Decompression illness (DCI) is due to bubble formation in the blood or tissues following the breathing of compressed gas. Clinically, DCI may range from a trivial illness to loss of consciousness, death or paralysis. Recompression is the universally accepted standard treatment of DCI. When recompression is delayed, a number of strategies have been suggested in order to improve the outcome.

Objectives: 

To examine the effectiveness and safety of both recompression and adjunctive therapies in the treatment of DCI.

Search strategy: 

In our previous update we searched until October 2009. In this version we searched CENTRAL (The Cochrane Library, October 2011); MEDLINE (1966 to October 2011); CINAHL (1982 to October 2011); EMBASE (1980 to October 2011); the Database of Randomised Controlled Trials in Hyperbaric Medicine (October 2011); and handsearched journals and texts.

Selection criteria: 

We included randomized controlled trials that compared the effect of any recompression schedule or adjunctive therapy with a standard recompression schedule. We did not apply language restrictions.

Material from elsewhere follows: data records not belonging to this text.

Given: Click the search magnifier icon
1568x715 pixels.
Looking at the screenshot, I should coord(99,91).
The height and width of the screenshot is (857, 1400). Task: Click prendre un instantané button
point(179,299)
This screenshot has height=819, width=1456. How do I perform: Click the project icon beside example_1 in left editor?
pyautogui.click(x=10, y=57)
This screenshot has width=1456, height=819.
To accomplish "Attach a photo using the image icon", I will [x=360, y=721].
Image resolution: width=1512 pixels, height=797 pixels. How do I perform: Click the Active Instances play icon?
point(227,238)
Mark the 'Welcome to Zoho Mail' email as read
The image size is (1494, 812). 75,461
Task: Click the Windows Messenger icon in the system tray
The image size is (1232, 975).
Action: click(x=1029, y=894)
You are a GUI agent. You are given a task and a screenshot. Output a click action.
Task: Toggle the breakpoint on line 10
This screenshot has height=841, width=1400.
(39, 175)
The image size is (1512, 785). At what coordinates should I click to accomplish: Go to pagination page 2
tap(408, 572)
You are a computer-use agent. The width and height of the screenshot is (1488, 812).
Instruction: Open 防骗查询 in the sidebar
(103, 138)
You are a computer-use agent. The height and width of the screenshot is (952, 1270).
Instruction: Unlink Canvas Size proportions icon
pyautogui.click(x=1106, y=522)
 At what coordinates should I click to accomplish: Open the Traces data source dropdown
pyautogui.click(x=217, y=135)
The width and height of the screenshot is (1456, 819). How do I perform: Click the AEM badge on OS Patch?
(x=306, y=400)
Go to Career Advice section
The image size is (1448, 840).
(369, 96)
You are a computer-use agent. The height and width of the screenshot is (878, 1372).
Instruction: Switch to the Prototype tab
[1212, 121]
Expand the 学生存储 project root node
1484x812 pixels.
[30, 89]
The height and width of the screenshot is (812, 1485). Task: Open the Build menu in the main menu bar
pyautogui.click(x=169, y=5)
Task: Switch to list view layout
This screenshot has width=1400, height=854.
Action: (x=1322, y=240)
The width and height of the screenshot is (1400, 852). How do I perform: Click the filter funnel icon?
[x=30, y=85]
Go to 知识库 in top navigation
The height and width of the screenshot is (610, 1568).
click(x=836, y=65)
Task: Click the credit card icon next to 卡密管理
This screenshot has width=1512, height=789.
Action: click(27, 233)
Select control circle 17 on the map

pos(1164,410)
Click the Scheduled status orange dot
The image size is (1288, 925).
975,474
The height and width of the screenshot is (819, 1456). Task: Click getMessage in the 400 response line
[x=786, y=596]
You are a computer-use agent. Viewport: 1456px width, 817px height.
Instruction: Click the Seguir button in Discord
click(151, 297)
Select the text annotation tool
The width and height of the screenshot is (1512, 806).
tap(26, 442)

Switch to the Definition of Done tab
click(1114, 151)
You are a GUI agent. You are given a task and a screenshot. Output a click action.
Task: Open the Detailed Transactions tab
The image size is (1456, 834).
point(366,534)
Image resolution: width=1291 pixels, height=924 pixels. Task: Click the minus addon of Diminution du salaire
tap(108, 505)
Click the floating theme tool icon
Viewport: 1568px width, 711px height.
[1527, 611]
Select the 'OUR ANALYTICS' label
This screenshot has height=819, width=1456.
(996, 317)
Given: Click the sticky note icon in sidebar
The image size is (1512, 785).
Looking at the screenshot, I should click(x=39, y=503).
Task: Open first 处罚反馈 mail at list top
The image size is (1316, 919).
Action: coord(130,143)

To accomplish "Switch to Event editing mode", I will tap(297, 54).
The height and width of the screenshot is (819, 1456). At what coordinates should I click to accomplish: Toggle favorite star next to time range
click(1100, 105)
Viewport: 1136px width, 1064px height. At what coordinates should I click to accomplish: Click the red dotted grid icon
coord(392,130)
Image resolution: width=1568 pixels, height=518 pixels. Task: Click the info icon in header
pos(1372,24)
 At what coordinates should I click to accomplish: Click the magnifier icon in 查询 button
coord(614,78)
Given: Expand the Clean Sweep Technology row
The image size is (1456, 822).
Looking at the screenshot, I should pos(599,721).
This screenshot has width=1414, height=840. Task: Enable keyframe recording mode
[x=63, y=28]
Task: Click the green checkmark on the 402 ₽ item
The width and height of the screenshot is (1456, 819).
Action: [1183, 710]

Data collection and analysis: 

Three authors extracted the data independently. We assessed each trial for internal validity and resolved differences by discussion. Data were entered into RevMan 5.1.

Main results: 

Two randomized controlled trials enrolling a total of 268 patients satisfied the inclusion criteria. The risk of bias for Drewry 1994 was unclear as this study was presented as an abstract, while Bennett 2003 was rated as at low risk. Pooling of data was not possible. In one study there was no evidence of improved effectiveness with the addition of a non-steroidal anti-inflammatory drug (tenoxicam) to routine recompression therapy (at six weeks: relative risk (RR) 1.04, 95% confidence interval (CI) 0.90 to 1.20, P = 0.58) but there was a reduction in the number of compressions required when tenoxicam was added from three to two (P = 0.01, 95% CI 0 to 1). In the other study, the odds of multiple recompressions were lower with a helium and oxygen (heliox) table compared to an oxygen treatment table (RR 0.56, 95% CI 0.31 to 1.00, P = 0.05).